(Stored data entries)
════════════════════

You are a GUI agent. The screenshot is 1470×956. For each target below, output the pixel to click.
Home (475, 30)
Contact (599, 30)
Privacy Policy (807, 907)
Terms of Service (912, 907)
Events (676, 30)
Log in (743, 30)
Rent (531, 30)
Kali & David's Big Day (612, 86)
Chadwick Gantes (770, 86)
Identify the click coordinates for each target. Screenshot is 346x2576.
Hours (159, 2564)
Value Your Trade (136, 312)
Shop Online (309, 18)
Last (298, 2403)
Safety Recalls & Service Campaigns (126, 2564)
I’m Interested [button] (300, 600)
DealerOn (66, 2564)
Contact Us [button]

════════════════════

> [Description of the task]
Give back the data above, repeating every record exactly.

> [Solution to the problem]
You are a GUI agent. The screenshot is 1470×956. For each target below, output the pixel to click.
Home (475, 30)
Contact (599, 30)
Privacy Policy (807, 907)
Terms of Service (912, 907)
Events (676, 30)
Log in (743, 30)
Rent (531, 30)
Kali & David's Big Day (612, 86)
Chadwick Gantes (770, 86)
Identify the click coordinates for each target. Screenshot is 346x2576.
Hours (159, 2564)
Value Your Trade (136, 312)
Shop Online (309, 18)
Last (298, 2403)
Safety Recalls & Service Campaigns (126, 2564)
I’m Interested [button] (300, 600)
DealerOn (66, 2564)
Contact Us [button]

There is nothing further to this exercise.